Roger Federer has 16 career Grand Slam singles titles and tops the Tennis Channel's list of Top 100 players of all time.

A look at Tennis Channel's Top 100
1)Tennis Channel listed the top 100 players of all time, with Roger Federer at No. 1
2)It's a tough task to create a list like this, but it sparks a healthy (if endless) debate
3)With no major holes in his resume, Rod Laver could have ranked atop the list.

Throughout the five-hour series last week, TC counted down the list, starting from the rear. I enjoyed watching it that way -- as opposed to seeing the complete list beforehand -- so I could ask myself, Was that person really better than the last? Some of the rankings were, to put it mildly, appalling.

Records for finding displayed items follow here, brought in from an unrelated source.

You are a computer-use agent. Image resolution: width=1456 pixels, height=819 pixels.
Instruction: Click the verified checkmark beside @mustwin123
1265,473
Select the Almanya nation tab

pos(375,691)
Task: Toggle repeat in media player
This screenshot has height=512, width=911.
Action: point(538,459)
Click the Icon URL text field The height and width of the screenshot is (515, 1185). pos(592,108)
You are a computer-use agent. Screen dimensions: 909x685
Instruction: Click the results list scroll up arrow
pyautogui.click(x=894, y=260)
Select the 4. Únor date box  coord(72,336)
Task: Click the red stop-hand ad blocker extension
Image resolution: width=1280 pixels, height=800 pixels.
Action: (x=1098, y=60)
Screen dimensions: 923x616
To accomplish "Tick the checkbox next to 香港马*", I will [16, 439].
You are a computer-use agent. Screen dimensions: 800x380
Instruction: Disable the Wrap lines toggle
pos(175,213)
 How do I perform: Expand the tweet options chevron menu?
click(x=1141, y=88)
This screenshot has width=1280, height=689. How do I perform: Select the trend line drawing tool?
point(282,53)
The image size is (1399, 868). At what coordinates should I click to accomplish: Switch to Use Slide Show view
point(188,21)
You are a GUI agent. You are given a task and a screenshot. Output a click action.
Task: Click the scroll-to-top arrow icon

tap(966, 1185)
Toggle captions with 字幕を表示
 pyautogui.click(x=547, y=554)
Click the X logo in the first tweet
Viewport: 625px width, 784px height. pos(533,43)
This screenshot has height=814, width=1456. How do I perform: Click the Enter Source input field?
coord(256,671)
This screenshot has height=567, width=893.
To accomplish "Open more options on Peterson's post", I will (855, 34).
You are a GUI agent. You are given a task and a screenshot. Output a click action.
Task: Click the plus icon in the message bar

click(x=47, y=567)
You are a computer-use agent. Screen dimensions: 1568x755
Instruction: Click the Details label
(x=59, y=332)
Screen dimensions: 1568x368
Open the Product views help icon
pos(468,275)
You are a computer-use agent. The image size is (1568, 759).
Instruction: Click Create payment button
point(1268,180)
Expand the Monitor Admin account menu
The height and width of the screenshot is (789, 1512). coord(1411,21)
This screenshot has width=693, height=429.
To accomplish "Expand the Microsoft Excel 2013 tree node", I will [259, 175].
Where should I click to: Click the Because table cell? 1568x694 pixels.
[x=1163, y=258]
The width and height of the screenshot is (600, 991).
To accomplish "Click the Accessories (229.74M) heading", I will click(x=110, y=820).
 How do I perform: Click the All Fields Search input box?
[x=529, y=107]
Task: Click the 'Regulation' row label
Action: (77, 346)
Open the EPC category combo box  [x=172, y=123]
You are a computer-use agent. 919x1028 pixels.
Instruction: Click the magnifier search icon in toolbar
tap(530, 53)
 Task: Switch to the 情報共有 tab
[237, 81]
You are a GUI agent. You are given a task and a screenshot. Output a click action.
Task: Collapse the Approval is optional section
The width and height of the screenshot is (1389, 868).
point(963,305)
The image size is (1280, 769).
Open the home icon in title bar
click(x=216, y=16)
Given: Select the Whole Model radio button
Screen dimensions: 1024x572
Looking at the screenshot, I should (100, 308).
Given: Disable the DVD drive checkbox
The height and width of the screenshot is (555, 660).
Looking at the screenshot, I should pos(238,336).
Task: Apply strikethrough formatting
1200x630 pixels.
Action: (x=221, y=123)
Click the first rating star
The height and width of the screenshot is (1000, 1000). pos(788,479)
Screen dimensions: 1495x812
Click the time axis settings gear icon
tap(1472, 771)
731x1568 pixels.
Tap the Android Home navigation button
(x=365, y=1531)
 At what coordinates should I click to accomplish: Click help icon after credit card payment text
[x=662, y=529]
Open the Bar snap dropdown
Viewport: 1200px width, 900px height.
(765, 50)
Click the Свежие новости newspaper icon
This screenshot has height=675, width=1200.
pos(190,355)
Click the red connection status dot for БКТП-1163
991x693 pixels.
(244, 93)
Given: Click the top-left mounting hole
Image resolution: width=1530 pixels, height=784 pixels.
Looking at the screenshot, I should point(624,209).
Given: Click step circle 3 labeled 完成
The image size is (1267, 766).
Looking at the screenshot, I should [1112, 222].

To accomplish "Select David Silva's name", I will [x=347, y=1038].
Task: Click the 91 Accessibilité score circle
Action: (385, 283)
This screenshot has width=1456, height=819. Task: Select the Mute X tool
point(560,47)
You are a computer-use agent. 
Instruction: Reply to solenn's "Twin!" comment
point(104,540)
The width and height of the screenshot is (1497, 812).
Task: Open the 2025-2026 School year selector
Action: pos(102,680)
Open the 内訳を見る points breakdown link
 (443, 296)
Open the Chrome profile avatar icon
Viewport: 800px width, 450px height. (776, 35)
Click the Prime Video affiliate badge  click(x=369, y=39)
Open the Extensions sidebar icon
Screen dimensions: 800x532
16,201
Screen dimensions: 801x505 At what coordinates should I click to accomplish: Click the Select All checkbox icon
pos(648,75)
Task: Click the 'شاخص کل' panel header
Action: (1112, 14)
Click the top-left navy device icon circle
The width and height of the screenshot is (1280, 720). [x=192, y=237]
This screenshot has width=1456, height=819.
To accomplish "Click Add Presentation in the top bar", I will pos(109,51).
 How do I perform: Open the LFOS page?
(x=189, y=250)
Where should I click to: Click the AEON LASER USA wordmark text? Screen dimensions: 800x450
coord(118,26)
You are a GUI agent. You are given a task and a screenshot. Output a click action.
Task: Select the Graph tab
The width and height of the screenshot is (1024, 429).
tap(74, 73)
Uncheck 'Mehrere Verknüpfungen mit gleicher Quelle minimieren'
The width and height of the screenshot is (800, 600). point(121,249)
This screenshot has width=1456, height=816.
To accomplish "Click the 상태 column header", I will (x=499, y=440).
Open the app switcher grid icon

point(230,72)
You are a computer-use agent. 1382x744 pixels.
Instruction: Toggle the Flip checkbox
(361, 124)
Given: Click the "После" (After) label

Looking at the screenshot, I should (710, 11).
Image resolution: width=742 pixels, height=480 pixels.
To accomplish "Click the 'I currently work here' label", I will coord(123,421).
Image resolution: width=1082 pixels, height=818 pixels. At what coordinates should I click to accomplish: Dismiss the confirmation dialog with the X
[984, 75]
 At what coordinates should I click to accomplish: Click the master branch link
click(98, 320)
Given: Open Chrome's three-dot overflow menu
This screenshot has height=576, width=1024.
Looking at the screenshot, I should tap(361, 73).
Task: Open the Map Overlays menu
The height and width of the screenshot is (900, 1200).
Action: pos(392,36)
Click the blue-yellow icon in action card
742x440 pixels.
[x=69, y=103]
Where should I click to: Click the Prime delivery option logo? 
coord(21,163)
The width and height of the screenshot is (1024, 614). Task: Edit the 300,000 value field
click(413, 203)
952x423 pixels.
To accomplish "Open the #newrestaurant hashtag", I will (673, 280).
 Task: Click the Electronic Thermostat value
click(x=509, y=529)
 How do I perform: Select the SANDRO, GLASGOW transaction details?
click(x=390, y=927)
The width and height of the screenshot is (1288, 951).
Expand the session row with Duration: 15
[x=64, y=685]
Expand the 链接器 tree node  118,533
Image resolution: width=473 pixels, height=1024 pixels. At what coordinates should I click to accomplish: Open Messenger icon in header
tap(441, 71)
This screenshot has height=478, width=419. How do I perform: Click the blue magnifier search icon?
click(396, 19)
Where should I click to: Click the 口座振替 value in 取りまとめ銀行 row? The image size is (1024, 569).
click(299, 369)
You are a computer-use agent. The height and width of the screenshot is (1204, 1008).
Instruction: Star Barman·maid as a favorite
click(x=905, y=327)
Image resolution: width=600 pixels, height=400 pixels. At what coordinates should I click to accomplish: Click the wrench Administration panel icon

But you never get clear-cut answers in endeavors of this kind. I was left with the satisfaction of learning a great deal about the sport, particularly the players from long-ago eras.

The top 10: At this point, every candidate sounds worthy of the "best ever" tag. I especially enjoyed Chris Evert's recollection that when she retired, at No. 4 in the world in October, 1989, "The three players ahead of me were Martina, Steffi and Monica," the last of whom would in fact crack the top 3 in early 1990. (Now that's a pro tour.) I tried to fathom the notion of Graf's winning each of the majors four times, and it's eternally fascinating that in the wake of Navratilova's game-changing career -- an absolute triumph of athleticism, physical strength and all-court play -- she set such a lofty standard that ensuing generations didn't even attempt to replicate her game.
Finally, it was a pleasure to watch the film clips of Laver's hitting miraculous shots in his prime, something I well remember from watching Wimbledon telecasts and seeing him in person in the 1960s. Since World War II, he's really the only man without a blemish. Federer can't beat Rafael Nadal, Bjorn Borg never won the U.S. Open, the amateurs-only rule stifled Kramer and Gonzalez, and the French Open eluded Sampras, McEnroe and Connors. Laver won the Grand Slam as an amateur, spent five years unable to play the majors, then came back and won the Slam again in 1969.
That's why I always have trouble placing anyone ahead of Laver. Then again, I could be wrong. Long live this spirited conversation.